In case you are an EU/EFTA staying for more than three months and not working, you will need to provide proof that you have health insurance and that you are financially
stable to sustain yourself or any dependent partner or family member.
If you belong to a country outside the EU/EFTA, you will require a visa to get into and stay in the Netherlands. Netherlands visa requirements depend on nationality. Residents from countries such as the US, Japan and Australia, can travel to the Netherlands for up to 90 days without a visa while others will have to benefit from a short stay visa. You might want to check here (https://ind.nl/en/short-stay/Pages/Holiday-and-family-visit.aspx) for more information.
Types of Netherlands Visa
When getting a visa to the Netherlands, you should reflect upon which is the best suitable for your requirements. For example, there are long stay visas, short stay visas and temporary visas.
Long Stay Dutch Visas
If you are coming to the Netherlands for work, study or to join a family member on a long term basis, you should consider getting a long term Dutch visa.

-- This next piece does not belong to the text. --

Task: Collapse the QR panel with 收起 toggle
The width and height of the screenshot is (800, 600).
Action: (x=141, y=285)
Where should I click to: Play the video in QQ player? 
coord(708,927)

Just like with the temporary Dutch visas, long stay visas are residence permits that enable you to leave and return to the Netherlands for as long as they are valid. The same general requirements apply for long stay visas as for temporary visas, including TB testing and possessing health insurance. Generally, long stay permits have a maximum duration up to 5 years.
If you are eligible to come to the Netherlands for work purposes longer than 3 months, you will need a single permit. The single permit is a residence permit along with a work permit. You might as well require a MVV temporary permit if you require a visa to enter the Netherlands.

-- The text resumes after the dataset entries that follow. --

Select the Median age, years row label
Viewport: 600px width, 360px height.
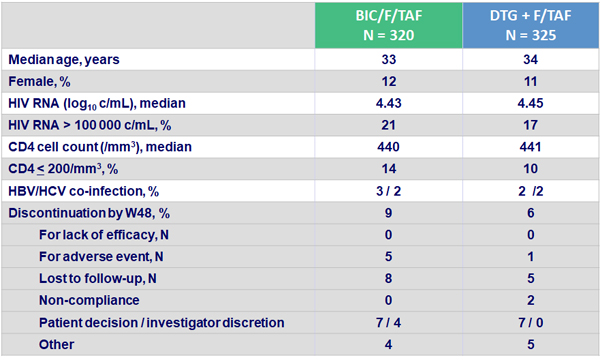[64, 60]
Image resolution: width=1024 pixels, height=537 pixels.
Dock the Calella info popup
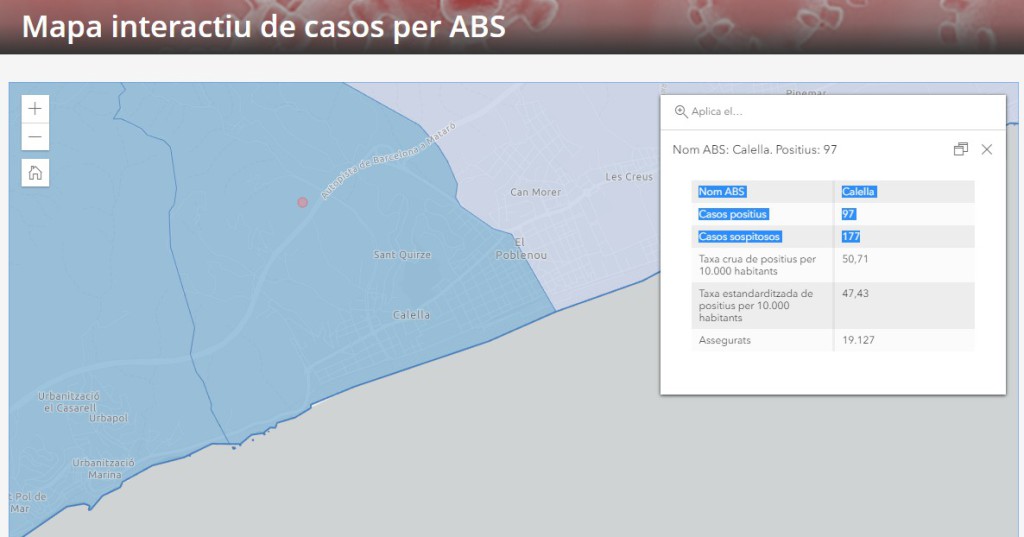(x=960, y=149)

If you are studying in the Netherlands and you will take more than three months to complete your studies, you will need a residence permit. In order to qualify for a student resident permit, you need to have an offer from a recognized educational institution in the country and meet certain criteria for acceptance into the course. You will also need to prove that you can sustain yourself financially during your stay or have someone sponsoring your studies and stay. As a student you are allowed to work for 16 hours during term time and full time during holidays which is mainly in June, July and August.
You would be pleased to know that the Dutch immigration law accepts family reunions. Relatives of EU/EFTA citizens living in the Netherlands can travel visa-free and apply to have the same rights as EU citizens
Short Stay Visas
Short stay Netherlands visas are valid for a maximum of 90 – 180 days. The main type of short stay visa is the Schengen C visa. This visa enables you to travel across the Schengen Area region. However, you will need to make sure you have a multi-entry rather than a single-entry visa if you plan to leave and then return to the Netherlands within this period. You can usually change a single-entry visa to a multi-entry one at a cost of about $40 if you provide a valid reason.
Business Visit Visa
Business visa is another variation of the Schengen C visa. If you are coming to the Netherlands for the reasons below a business visa is what you need to apply for.
- Completing a short-term study course
- the country to carry out a business transaction
- Attending a conference or seminar
- Taking part in a cultural or sports event
- Working or volunteering on a temporary placement
- Work or business training
- Carrying out a diplomatic or political visit
- Visiting the country to carry out a business transaction
Holiday & Family Visit Visa
This is the general short-stay tourist visa for the Netherlands. You will typically need to apply in-person at the Dutch embassy or consulate in your home country six months prior to traveling plans.
Temporary Dutch Visa
Temporary Netherlands visas are available for stays that are typically between three months upto a year. These visas are issued as residence permits in the Netherlands and can also be for studies, work or exchange purposes and some can also be renewed.